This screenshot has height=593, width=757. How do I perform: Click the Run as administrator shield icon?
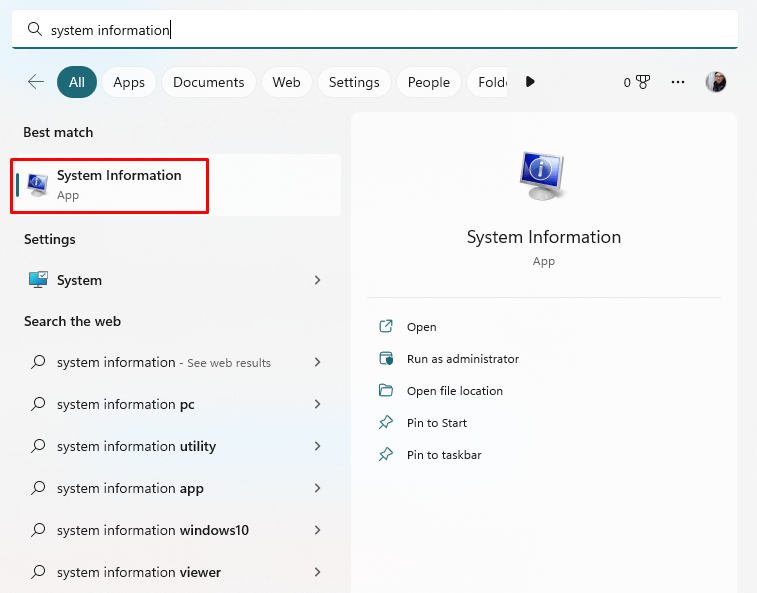click(x=386, y=359)
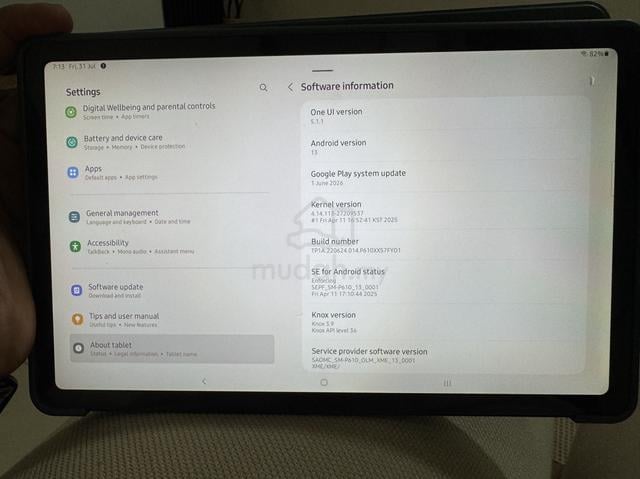The image size is (640, 479).
Task: Tap the One UI version entry
Action: click(445, 115)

┄┄┄┄┄┄┄┄┄┄

Please transcribe all of the entries exactly and omit any picture they hold.

This screenshot has height=593, width=757. How do I perform: Click the Run as administrator shield icon?
click(x=386, y=359)
The image size is (640, 479).
Task: Tap the One UI version entry
Action: click(445, 115)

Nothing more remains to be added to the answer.